▶ What this task involves
Rewrite the stretch of records from the line containing "coordinates (512, 384)." through the line containing "(250, 844).", changing "Find the location of" to "Give the position of" and keeping everything else the same. Return only those lines.

Saved entries
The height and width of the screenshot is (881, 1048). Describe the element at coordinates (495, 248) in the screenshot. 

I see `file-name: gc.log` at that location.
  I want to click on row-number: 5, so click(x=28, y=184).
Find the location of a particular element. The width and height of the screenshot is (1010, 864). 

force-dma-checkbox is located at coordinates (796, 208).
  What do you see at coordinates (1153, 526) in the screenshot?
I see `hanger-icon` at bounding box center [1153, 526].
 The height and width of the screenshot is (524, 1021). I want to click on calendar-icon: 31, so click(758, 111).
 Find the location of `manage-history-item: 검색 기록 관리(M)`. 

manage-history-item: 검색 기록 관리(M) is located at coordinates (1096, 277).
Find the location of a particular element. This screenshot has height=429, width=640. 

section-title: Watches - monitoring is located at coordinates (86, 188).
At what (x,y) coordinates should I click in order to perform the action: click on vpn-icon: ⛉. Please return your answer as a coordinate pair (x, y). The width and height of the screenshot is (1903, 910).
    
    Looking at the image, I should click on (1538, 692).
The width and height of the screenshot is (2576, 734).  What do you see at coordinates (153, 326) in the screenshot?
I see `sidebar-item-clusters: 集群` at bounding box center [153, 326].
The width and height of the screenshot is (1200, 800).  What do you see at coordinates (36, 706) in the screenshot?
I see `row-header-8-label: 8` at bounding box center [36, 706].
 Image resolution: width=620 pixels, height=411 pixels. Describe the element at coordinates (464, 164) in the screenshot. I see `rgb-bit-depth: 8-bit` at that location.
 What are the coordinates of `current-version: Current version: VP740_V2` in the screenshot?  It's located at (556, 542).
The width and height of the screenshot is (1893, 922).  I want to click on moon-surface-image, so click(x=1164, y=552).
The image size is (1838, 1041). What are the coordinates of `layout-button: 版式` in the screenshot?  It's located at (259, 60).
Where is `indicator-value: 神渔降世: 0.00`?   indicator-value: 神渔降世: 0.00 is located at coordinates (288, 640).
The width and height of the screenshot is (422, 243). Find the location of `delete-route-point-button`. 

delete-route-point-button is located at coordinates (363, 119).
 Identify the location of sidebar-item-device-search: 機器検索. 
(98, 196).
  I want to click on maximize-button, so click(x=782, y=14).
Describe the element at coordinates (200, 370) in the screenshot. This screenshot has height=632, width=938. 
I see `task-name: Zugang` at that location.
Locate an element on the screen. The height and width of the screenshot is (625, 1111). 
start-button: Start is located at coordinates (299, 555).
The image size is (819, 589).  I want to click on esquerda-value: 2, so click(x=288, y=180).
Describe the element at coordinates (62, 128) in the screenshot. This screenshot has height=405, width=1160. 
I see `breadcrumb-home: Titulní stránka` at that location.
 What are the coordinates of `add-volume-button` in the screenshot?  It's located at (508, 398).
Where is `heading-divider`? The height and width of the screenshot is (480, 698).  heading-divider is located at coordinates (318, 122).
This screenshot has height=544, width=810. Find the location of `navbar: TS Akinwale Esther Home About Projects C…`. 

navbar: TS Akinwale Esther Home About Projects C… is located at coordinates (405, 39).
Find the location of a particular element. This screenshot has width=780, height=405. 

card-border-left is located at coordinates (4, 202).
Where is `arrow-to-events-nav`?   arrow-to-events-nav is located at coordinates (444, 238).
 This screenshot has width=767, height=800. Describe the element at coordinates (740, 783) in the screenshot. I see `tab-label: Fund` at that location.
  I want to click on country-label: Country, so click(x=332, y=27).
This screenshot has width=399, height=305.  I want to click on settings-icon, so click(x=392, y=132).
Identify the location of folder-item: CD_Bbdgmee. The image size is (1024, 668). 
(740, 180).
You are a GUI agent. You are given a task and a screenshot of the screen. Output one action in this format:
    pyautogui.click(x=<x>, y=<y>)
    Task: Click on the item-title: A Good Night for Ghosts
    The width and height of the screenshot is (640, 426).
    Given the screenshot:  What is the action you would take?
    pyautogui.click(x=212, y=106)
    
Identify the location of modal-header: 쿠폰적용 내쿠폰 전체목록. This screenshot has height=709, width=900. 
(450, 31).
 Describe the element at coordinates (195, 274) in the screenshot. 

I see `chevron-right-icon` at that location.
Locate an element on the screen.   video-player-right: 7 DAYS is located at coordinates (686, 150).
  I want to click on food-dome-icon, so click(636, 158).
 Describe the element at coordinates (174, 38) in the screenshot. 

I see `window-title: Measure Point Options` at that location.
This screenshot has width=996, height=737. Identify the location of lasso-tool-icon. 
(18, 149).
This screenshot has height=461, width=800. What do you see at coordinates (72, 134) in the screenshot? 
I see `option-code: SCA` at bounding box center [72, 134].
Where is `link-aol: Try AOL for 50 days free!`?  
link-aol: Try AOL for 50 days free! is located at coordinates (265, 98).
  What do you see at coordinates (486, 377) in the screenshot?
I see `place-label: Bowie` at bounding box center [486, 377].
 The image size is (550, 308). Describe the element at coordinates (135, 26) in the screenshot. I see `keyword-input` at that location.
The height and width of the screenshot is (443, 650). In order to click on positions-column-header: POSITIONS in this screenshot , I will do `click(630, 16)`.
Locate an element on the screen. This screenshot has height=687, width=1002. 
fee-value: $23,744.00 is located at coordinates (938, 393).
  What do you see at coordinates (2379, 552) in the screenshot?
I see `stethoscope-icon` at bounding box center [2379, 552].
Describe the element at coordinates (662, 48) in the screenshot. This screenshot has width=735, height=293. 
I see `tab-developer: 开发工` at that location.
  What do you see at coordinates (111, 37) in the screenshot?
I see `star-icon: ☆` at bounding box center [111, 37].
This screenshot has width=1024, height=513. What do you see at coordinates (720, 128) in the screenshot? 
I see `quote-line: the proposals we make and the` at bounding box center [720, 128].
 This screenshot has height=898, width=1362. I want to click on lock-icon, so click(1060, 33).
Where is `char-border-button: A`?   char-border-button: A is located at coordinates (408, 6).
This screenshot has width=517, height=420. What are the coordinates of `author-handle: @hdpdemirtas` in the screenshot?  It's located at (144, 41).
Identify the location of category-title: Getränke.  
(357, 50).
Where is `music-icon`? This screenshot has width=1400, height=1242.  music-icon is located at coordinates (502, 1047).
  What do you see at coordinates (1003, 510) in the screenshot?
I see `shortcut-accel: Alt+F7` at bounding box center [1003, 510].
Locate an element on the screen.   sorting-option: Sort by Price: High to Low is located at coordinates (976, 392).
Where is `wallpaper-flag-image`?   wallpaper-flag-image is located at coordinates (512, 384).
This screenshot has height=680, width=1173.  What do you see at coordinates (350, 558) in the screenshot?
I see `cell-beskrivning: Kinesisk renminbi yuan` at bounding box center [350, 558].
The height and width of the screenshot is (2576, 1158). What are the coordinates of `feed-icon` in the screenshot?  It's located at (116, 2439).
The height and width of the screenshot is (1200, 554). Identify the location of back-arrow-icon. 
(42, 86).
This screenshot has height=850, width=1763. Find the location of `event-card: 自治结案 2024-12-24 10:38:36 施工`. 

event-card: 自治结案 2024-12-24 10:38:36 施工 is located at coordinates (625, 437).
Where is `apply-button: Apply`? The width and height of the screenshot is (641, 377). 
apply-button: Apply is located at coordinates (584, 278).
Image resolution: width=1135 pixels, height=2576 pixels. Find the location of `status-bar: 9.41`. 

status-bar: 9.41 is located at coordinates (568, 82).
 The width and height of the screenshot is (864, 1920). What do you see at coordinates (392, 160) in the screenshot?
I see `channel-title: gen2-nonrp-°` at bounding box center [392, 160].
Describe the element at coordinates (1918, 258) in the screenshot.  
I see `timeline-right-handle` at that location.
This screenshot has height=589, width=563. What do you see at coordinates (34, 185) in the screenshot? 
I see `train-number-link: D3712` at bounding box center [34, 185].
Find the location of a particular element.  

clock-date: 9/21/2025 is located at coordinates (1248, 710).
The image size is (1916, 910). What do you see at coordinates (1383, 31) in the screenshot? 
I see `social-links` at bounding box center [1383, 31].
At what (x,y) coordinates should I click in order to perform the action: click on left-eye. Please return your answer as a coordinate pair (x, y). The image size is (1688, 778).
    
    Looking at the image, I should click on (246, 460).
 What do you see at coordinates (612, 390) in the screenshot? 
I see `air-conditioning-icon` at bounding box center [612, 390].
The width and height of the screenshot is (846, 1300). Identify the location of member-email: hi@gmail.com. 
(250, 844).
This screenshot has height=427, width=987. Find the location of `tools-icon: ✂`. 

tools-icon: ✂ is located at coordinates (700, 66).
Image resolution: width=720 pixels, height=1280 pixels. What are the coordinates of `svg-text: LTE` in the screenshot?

▶ Exercise answer
Where is `wallpaper-flag-image`?   wallpaper-flag-image is located at coordinates (512, 384).
This screenshot has height=680, width=1173.  What do you see at coordinates (350, 558) in the screenshot?
I see `cell-beskrivning: Kinesisk renminbi yuan` at bounding box center [350, 558].
The height and width of the screenshot is (2576, 1158). What are the coordinates of `feed-icon` in the screenshot?  It's located at (116, 2439).
The height and width of the screenshot is (1200, 554). Identify the location of back-arrow-icon. 
(42, 86).
This screenshot has height=850, width=1763. Give the position of `event-card: 自治结案 2024-12-24 10:38:36 施工`. 

event-card: 自治结案 2024-12-24 10:38:36 施工 is located at coordinates (625, 437).
Where is `apply-button: Apply`? The width and height of the screenshot is (641, 377). 
apply-button: Apply is located at coordinates (584, 278).
Image resolution: width=1135 pixels, height=2576 pixels. Give the position of `status-bar: 9.41`. 

status-bar: 9.41 is located at coordinates (568, 82).
 The width and height of the screenshot is (864, 1920). What do you see at coordinates (392, 160) in the screenshot?
I see `channel-title: gen2-nonrp-°` at bounding box center [392, 160].
Describe the element at coordinates (1918, 258) in the screenshot.  
I see `timeline-right-handle` at that location.
This screenshot has height=589, width=563. What do you see at coordinates (34, 185) in the screenshot? 
I see `train-number-link: D3712` at bounding box center [34, 185].
Give the position of a particular element.  

clock-date: 9/21/2025 is located at coordinates (1248, 710).
The image size is (1916, 910). What do you see at coordinates (1383, 31) in the screenshot? 
I see `social-links` at bounding box center [1383, 31].
At what (x,y) coordinates should I click in order to perform the action: click on left-eye. Please return your answer as a coordinate pair (x, y). The image size is (1688, 778).
    
    Looking at the image, I should click on (246, 460).
 What do you see at coordinates (612, 390) in the screenshot? 
I see `air-conditioning-icon` at bounding box center [612, 390].
The width and height of the screenshot is (846, 1300). Identify the location of member-email: hi@gmail.com. 
(250, 844).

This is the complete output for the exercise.